**TASK DIRECTIONS:** Reading the records beneath this task, work out how many lines contain the word "информация" and reply with only that number.

**EXERCISE MATERIAL:**
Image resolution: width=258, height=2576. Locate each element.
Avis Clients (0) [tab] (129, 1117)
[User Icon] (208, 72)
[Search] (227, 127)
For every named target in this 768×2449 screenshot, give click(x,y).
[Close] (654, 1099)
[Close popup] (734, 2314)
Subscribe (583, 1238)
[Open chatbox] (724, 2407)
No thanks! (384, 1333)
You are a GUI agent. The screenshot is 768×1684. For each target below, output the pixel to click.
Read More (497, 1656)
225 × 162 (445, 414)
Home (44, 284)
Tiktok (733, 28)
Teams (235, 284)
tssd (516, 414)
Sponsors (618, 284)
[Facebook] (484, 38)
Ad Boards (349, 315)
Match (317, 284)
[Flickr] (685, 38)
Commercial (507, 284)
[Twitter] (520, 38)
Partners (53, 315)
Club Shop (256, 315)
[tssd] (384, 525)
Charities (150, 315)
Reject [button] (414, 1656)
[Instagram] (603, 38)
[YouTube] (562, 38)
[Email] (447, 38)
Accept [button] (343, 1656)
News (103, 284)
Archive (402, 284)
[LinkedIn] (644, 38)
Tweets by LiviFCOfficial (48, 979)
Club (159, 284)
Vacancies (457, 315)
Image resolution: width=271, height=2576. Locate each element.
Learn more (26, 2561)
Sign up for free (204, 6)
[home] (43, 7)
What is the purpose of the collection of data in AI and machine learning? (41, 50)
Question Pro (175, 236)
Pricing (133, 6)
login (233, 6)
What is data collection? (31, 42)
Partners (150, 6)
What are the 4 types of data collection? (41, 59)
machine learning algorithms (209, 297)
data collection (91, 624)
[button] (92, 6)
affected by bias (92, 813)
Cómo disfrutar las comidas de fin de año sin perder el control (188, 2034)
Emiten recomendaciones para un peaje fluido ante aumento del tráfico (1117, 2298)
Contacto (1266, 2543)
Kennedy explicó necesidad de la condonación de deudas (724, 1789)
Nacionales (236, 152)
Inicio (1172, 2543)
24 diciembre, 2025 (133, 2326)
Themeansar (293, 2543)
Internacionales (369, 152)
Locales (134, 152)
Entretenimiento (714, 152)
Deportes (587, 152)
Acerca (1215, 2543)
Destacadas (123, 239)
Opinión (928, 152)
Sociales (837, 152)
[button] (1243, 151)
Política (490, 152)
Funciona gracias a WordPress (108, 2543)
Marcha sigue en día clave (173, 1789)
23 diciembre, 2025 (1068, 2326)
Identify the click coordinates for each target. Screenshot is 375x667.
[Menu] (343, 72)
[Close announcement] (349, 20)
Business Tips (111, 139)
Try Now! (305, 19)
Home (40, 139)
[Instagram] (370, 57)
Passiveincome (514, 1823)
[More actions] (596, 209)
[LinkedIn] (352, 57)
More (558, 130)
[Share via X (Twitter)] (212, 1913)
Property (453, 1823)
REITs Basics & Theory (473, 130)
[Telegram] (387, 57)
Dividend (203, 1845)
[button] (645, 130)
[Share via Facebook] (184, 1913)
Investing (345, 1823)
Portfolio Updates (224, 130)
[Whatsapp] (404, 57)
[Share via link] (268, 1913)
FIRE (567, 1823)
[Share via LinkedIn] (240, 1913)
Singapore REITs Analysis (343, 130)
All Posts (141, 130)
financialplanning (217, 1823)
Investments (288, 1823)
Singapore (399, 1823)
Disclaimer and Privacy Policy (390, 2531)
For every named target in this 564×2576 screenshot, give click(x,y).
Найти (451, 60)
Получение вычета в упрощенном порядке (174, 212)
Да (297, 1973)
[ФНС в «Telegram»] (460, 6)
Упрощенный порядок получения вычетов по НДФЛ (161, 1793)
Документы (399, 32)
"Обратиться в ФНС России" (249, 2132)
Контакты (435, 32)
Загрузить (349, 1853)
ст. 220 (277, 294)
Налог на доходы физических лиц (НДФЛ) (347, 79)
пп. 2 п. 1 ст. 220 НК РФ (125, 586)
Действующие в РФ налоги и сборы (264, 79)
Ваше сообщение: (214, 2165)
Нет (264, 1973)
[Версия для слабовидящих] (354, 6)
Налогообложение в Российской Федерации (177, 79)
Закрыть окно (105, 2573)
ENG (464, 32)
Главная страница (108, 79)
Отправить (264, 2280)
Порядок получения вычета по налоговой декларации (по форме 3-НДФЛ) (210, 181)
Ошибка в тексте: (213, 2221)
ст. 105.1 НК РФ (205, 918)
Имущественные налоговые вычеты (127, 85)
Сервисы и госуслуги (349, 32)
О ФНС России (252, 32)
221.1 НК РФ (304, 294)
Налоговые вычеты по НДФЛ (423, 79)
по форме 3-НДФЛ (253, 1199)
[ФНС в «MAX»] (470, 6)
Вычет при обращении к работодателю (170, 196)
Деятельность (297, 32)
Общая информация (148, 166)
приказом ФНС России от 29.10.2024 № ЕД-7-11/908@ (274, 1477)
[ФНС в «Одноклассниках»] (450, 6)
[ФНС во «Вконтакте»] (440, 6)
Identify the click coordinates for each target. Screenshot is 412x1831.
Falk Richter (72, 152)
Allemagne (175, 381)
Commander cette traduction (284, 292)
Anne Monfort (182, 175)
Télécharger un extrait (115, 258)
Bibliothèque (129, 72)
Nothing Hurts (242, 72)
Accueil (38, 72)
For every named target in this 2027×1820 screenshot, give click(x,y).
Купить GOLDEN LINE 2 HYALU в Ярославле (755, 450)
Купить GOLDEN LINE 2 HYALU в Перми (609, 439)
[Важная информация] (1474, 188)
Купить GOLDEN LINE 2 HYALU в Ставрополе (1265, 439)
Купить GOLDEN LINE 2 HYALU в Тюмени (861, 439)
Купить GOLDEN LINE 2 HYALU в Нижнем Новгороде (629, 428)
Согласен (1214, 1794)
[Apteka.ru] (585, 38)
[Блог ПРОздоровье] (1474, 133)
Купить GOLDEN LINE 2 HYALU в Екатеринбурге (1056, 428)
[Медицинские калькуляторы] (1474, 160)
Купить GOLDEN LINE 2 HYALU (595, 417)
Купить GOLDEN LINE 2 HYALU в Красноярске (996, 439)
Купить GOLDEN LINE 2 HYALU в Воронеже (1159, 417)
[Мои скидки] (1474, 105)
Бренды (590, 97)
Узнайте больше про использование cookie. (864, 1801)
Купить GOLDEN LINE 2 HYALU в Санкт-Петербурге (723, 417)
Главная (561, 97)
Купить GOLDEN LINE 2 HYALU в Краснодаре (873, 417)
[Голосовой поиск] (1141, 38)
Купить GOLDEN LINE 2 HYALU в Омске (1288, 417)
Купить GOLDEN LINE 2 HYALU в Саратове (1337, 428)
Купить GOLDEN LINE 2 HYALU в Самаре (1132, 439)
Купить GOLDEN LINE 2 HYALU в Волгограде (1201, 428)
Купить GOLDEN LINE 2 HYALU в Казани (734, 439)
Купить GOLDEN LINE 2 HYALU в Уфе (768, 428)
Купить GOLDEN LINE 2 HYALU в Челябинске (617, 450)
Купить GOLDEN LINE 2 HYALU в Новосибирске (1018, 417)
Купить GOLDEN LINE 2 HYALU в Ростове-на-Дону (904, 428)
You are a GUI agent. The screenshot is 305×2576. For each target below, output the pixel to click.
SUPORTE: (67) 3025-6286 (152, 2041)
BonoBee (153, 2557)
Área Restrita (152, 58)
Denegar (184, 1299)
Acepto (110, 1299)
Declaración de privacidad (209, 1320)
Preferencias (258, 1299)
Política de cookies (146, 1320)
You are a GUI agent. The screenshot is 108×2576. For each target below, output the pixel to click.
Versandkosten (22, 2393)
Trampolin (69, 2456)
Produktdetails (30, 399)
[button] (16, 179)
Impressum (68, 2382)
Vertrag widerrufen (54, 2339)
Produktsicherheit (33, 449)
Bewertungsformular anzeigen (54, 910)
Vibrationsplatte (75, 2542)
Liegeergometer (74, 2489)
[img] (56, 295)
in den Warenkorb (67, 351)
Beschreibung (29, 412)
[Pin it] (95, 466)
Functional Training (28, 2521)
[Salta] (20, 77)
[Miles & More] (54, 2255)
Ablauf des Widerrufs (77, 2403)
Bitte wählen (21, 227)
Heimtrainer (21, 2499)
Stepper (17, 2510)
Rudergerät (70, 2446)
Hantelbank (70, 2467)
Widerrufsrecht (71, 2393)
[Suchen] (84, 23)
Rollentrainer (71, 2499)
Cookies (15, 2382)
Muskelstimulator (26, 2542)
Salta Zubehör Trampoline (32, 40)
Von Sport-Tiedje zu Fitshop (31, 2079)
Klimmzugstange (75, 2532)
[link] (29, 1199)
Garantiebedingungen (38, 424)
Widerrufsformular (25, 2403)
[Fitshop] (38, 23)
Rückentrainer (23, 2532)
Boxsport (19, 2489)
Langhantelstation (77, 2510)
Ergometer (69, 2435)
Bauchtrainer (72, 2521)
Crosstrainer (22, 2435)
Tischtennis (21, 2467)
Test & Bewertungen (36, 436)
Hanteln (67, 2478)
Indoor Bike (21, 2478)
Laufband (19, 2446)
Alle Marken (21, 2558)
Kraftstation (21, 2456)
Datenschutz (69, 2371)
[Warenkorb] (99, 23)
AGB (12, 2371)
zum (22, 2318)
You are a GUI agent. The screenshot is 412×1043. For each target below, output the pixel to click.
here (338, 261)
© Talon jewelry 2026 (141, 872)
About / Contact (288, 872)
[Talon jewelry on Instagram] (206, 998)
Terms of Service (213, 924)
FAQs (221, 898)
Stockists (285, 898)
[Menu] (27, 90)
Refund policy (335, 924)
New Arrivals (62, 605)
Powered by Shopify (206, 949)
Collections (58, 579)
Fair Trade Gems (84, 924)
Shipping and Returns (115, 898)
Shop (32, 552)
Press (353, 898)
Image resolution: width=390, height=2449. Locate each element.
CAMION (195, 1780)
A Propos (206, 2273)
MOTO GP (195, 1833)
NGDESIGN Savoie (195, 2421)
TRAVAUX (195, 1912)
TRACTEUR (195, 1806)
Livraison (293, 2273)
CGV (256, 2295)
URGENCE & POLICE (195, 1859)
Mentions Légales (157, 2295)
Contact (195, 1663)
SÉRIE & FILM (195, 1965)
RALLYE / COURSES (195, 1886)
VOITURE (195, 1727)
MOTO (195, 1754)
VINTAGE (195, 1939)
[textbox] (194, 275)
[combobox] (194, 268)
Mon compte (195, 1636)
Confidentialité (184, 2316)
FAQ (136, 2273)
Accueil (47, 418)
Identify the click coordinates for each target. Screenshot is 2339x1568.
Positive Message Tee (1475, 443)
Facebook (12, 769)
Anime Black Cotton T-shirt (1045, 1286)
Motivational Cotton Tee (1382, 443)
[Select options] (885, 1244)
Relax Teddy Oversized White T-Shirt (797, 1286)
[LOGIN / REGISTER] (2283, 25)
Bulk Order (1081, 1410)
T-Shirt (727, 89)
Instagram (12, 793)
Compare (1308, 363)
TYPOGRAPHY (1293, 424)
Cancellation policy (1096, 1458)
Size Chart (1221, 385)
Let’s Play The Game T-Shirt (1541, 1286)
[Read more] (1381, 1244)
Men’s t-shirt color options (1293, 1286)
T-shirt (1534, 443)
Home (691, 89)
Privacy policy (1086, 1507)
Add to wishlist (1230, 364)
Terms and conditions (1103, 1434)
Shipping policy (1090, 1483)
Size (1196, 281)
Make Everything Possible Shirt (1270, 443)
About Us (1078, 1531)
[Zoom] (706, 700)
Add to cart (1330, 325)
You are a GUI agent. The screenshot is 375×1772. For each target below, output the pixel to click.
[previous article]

**WRITTEN ANSWER:** 2